Task description: Write out every entry exactly; the pictures do not belong in the copy.

[Recorded data]

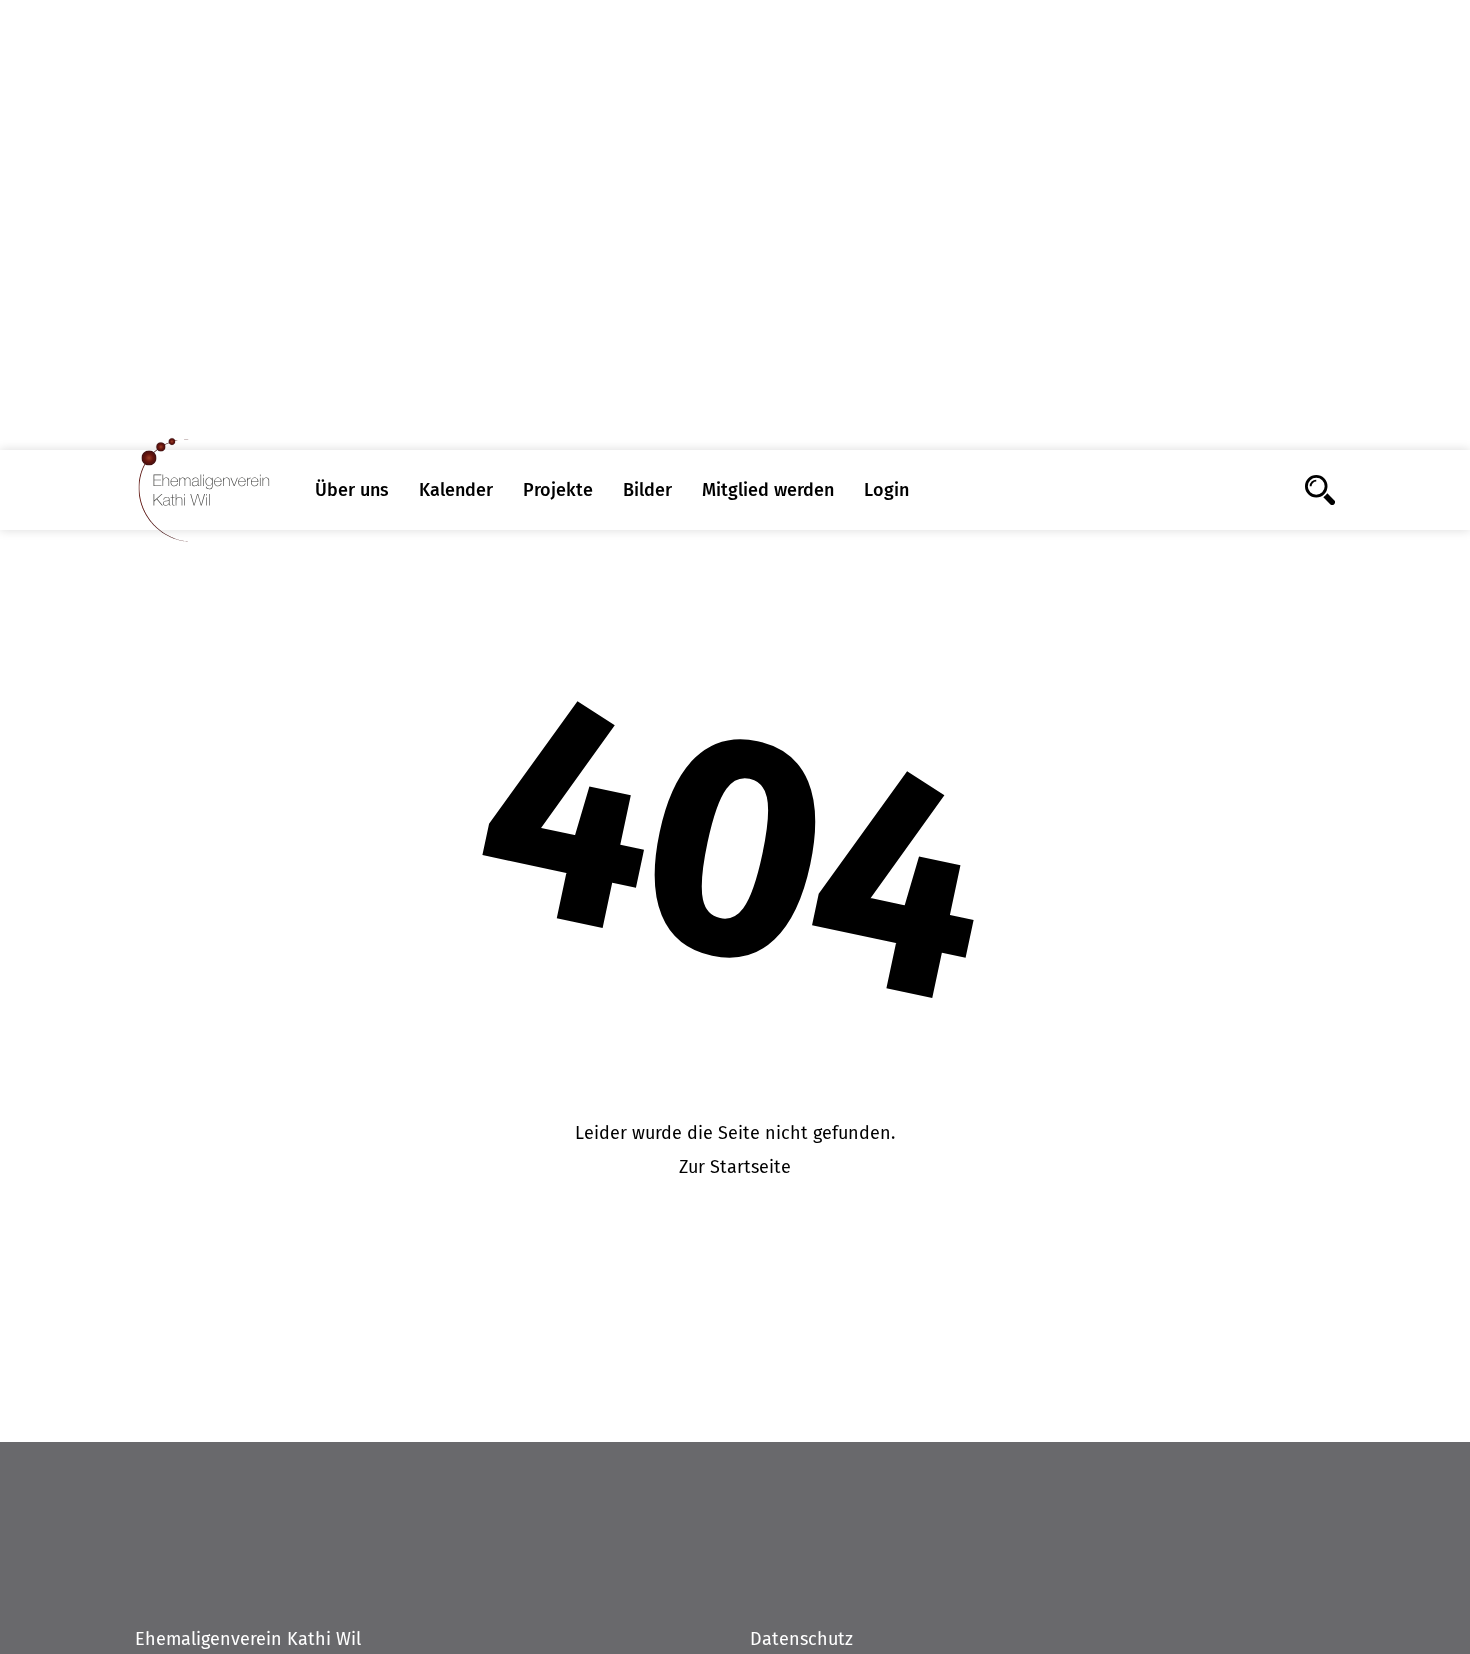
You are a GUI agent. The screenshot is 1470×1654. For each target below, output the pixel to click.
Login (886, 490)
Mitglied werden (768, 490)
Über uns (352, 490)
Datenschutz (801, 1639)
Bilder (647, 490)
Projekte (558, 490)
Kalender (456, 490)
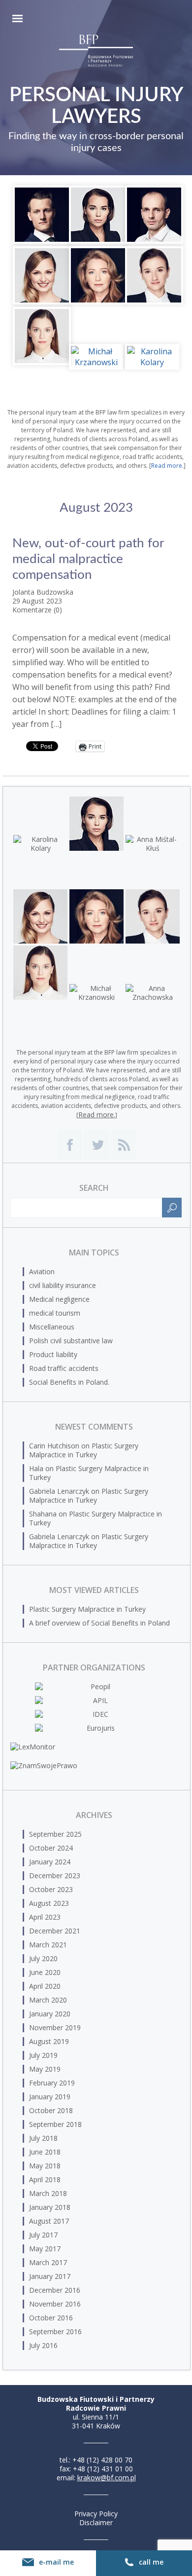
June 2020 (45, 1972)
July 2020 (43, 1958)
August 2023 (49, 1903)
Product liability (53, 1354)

Solved problem:
You are a GUI agent. The screenshot is 1470×1654. For each target below, output the pixel to click.
Login (886, 490)
Mitglied werden (768, 490)
Über uns (352, 490)
Datenschutz (801, 1639)
Bilder (647, 490)
Projekte (558, 490)
Kalender (456, 490)
June 2020 (45, 1972)
July 2020 (43, 1958)
August 2023 (49, 1903)
Product liability (53, 1354)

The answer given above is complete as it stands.